##### RECORD EXTRACTS
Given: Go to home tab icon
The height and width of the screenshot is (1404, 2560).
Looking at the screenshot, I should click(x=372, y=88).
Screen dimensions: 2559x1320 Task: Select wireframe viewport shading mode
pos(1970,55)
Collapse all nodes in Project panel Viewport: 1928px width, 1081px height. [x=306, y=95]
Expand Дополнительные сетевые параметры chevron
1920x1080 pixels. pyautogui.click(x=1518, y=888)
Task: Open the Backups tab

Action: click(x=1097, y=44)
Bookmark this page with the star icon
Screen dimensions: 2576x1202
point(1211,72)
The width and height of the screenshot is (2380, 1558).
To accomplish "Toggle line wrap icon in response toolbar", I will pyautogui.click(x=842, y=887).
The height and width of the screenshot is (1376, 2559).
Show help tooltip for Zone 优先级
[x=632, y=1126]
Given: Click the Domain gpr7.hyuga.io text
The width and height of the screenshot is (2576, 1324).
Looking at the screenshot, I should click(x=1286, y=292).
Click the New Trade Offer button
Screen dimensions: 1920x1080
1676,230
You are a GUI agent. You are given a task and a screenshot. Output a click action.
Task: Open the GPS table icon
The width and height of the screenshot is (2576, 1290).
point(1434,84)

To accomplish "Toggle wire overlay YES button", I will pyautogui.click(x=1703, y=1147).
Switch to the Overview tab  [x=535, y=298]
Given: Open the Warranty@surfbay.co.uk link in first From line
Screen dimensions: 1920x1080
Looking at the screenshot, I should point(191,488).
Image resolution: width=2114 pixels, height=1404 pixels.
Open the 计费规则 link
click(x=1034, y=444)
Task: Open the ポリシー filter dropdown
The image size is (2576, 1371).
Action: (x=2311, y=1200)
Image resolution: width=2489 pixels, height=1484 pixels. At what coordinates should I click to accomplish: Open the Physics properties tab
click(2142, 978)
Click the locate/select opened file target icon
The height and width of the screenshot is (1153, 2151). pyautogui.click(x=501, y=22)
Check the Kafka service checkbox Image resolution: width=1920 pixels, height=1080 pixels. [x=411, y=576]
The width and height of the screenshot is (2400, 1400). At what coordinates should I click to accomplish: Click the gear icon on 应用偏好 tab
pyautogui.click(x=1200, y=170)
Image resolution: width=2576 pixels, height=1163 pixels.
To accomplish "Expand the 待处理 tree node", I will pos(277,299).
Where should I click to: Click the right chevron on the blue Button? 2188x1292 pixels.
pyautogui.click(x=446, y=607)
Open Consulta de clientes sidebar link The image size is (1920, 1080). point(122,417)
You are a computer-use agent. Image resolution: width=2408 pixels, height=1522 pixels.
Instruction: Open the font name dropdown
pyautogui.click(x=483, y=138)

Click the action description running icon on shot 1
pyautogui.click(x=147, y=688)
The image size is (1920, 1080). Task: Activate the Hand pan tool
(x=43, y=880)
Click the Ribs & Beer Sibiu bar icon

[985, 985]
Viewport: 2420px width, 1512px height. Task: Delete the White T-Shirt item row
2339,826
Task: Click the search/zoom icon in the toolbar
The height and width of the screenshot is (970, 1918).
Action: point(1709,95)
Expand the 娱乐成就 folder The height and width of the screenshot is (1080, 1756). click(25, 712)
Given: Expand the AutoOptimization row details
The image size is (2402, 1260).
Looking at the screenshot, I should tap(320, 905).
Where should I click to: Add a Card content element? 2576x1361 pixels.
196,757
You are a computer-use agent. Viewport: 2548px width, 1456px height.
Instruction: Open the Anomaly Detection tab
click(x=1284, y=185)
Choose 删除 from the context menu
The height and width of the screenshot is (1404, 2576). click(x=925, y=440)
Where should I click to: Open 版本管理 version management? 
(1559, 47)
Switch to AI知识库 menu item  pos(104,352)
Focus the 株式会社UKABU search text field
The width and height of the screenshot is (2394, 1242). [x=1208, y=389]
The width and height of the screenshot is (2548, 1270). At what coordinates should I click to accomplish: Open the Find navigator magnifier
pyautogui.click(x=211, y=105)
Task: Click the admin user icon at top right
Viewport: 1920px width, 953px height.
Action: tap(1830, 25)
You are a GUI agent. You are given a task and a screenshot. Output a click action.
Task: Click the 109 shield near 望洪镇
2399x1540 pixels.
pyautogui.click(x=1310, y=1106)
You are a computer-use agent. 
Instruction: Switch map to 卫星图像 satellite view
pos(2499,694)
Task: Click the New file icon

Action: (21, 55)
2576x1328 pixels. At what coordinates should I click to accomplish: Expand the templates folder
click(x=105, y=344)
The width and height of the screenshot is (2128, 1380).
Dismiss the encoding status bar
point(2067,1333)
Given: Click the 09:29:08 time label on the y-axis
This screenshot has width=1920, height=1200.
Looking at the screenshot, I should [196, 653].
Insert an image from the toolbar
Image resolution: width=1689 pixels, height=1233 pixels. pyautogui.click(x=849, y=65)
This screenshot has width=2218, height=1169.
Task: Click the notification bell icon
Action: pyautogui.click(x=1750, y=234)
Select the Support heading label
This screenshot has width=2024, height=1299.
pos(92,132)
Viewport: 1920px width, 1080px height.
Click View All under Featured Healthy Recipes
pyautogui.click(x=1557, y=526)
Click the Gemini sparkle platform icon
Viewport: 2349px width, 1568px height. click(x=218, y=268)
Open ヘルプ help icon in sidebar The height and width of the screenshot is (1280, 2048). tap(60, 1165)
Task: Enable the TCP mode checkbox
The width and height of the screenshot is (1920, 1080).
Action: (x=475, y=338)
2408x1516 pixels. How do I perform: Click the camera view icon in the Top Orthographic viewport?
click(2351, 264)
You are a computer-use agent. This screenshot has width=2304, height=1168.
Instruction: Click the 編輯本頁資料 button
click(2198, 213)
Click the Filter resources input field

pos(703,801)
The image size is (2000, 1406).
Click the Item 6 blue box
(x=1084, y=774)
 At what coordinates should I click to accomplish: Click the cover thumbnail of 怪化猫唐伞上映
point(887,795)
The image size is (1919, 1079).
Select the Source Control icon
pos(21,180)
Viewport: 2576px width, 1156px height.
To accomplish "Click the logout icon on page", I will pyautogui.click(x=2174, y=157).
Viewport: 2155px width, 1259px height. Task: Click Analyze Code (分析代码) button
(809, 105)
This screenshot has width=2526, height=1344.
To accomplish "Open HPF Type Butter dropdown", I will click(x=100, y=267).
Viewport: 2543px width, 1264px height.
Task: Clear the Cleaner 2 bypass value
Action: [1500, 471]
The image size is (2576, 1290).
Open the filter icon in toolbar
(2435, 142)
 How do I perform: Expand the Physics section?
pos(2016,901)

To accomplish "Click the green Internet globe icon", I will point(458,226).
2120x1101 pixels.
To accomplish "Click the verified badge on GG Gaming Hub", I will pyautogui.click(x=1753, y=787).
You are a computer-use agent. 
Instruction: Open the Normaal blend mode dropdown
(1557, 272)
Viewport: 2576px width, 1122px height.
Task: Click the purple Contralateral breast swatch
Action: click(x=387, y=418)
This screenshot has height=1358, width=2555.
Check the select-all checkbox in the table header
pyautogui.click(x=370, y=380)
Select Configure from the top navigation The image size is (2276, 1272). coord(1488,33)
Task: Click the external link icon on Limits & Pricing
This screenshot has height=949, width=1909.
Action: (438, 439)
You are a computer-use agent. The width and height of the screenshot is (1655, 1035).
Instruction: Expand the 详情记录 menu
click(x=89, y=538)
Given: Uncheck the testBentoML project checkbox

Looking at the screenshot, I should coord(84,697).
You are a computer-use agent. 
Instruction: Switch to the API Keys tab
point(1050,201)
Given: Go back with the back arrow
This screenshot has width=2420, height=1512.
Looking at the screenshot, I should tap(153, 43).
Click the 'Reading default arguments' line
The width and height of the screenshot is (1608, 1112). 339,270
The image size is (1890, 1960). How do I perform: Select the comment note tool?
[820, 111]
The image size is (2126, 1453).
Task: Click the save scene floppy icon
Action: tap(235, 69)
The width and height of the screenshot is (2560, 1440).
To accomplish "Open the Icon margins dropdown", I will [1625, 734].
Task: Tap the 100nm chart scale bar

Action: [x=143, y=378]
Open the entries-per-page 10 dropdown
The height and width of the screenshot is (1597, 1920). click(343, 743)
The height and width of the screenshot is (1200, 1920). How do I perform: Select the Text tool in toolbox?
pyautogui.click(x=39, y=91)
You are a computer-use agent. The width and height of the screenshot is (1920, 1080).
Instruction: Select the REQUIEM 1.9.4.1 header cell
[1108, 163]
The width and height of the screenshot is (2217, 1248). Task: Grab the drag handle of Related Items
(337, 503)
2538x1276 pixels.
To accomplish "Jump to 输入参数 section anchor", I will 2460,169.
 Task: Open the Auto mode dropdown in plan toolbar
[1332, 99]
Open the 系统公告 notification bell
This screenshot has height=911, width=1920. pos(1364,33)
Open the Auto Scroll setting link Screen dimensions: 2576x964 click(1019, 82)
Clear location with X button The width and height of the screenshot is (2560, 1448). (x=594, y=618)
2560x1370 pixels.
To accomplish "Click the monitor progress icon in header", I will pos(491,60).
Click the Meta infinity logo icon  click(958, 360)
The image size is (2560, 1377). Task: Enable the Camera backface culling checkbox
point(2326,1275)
##########
**TASK OBJECTIVE:** Beginning with the line that contains "Task: Tap the 100nm chart scale bar", quote each line exactly through the last line of the entries above, and nothing beyond them.

**TASK RESULT:**
Task: Tap the 100nm chart scale bar

Action: [x=143, y=378]
Open the entries-per-page 10 dropdown
The height and width of the screenshot is (1597, 1920). click(343, 743)
The height and width of the screenshot is (1200, 1920). How do I perform: Select the Text tool in toolbox?
pyautogui.click(x=39, y=91)
You are a computer-use agent. The width and height of the screenshot is (1920, 1080).
Instruction: Select the REQUIEM 1.9.4.1 header cell
[1108, 163]
The width and height of the screenshot is (2217, 1248). Task: Grab the drag handle of Related Items
(337, 503)
2538x1276 pixels.
To accomplish "Jump to 输入参数 section anchor", I will 2460,169.
 Task: Open the Auto mode dropdown in plan toolbar
[1332, 99]
Open the 系统公告 notification bell
This screenshot has height=911, width=1920. pos(1364,33)
Open the Auto Scroll setting link Screen dimensions: 2576x964 click(1019, 82)
Clear location with X button The width and height of the screenshot is (2560, 1448). (x=594, y=618)
2560x1370 pixels.
To accomplish "Click the monitor progress icon in header", I will pos(491,60).
Click the Meta infinity logo icon  click(958, 360)
The image size is (2560, 1377). Task: Enable the Camera backface culling checkbox
point(2326,1275)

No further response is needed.